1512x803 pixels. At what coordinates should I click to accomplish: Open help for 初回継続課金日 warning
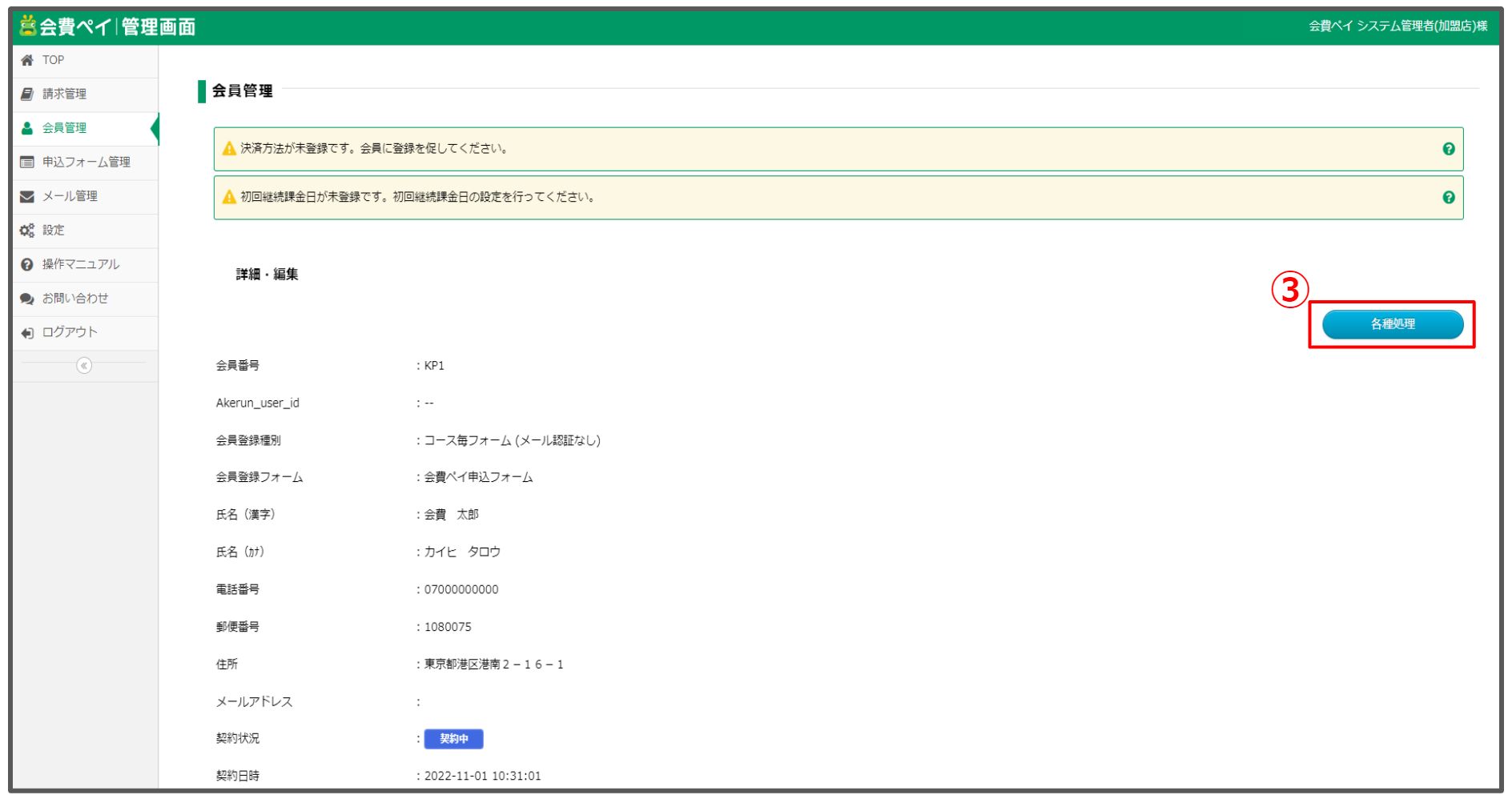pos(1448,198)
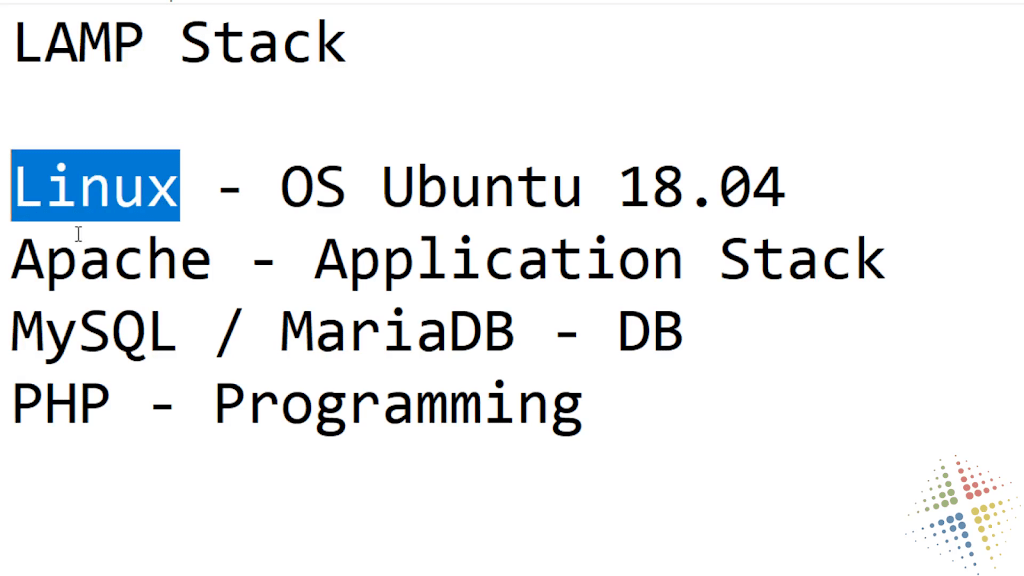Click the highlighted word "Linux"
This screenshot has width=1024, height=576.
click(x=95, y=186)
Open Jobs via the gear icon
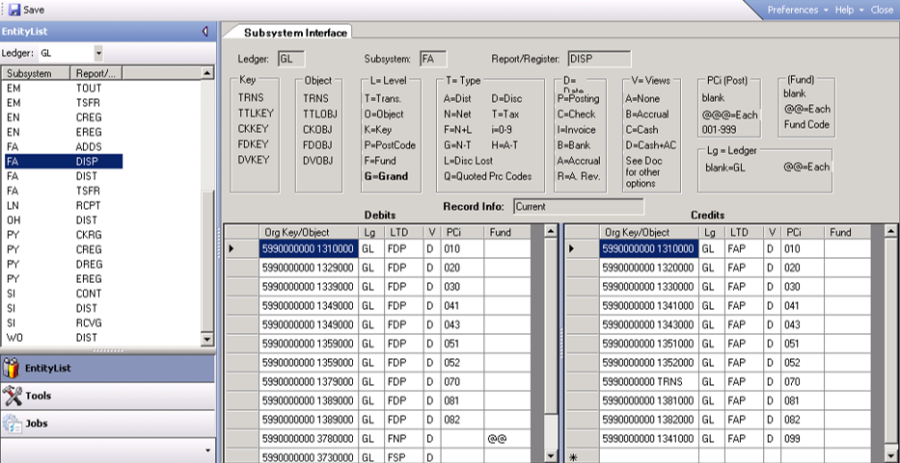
◆ ◆ ◆ ◆
Restate the records above in full, word for word. Keep pictures out.

== Response to this task ==
1512x803 pixels. At what coordinates should I click to accomplish: Open help for 初回継続課金日 warning
pos(1448,198)
Click the highlighted word "Linux"
This screenshot has width=1024, height=576.
click(x=95, y=186)
Open Jobs via the gear icon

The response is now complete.